Vitiligo

What is it?

Vitiligo is a benign condition characterised by the depigmentation of the skin cells. Its symptoms are cosmetically tiresome, but its impact can be very negative for some patients and cause a loss of confidence. About 1% of the world population suffers from vitiligo!

How does it appear?

Various theories have been developed, but its precise cause remains unknown.
The principal theory is that of auto-immunity. The body makes antibodies, which attack its own tissues and cause disease. In the case of vitiligo, it is assumed that the autoimmune response leads to the destruction of melanocytes. It was also proven that vitiligo patients are more frequently subject to other autoimmune diseases such as diabetes, thyroid disorders, alopecia areata.
Vitiligo also often seems to have a "family" origin. It happens that several people from the same family are affected by the disease. Identical twins are often sensitive to the appearance of vitiligo.
Certain factors can trigger the onset of vitiligo, but only for those at risk: serious illness, surgery, pregnancy, childbirth, sunburn, skin injuries. Emotional stress may also cause the onset of, or aggravate, the disease.

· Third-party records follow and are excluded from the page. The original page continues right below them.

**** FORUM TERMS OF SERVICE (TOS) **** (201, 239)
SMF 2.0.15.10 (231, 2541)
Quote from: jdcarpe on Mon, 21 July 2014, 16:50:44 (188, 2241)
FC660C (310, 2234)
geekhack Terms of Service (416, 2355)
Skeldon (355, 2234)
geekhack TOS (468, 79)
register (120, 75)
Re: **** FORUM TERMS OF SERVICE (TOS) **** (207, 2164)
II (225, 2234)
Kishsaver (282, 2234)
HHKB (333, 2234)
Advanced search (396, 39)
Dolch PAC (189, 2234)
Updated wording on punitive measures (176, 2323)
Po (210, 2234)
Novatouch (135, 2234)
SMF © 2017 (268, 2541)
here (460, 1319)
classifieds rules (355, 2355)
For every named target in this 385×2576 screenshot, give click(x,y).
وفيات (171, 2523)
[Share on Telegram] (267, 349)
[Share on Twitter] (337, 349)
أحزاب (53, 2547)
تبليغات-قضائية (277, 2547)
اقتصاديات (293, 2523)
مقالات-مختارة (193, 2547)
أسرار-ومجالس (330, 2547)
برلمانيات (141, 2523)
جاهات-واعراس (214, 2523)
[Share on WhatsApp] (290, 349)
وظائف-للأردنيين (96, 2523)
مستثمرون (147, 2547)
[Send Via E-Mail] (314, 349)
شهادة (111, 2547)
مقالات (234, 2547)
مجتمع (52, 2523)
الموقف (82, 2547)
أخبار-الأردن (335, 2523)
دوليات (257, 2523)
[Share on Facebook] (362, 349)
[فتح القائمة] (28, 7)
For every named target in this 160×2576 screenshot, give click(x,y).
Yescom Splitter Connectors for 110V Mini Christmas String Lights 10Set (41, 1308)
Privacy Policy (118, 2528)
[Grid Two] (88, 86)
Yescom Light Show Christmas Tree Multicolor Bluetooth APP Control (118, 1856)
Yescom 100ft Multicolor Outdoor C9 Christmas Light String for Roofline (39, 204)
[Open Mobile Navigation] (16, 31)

What does vitiligo look like?

Patches of Vitiligo are white and the contours are defined by a darker skin. These patches are obviously more noticeable on tanned skin or in people with a darker skin type. They can appear anywhere on the body, but the face, hands and genital area are the most commonly affected areas. Places where the skin has been damaged are also more prone to vitiligo in people at risk. The hairs that grow on vitiligo patches are usually white.

Who can get vitiligo?

It appears at any age and regardless of the skin colour. Its evolution is hard to predict. It is sometimes limited to a few spots, but can sometimes spread rapidly to larger patches. This can improve spontaneously, but can then also worsen. The improvements often involve areas exposed to the sun. Vitiligo patches burn faster in the sun because they are not protected by pigmentation.

How is it treated?

Different treatments exist, but they are not effective for everyone. They are generally only partially effective and therefore do not allow a full return of pigmentation.

  • Corticosteroids
  • PUVA
  • UVB
  • Calcipotriol

 
What can you do for yourself?

Camouflage
It is possible to conceal depigmentation spots with a makeup of the same skin colour. This method is usually considered if the spots are present on the face.

Sun protection
In case of vitiligo, the pigment that protects the skin from harmful effects of the sun is absent. It is for this reason that these depigmented patches burn easily. Protect therefore your skin from the sun by wearing long clothing or applying a sunscreen. In this way, the skin tans and is less of a contrast with depigmented patches.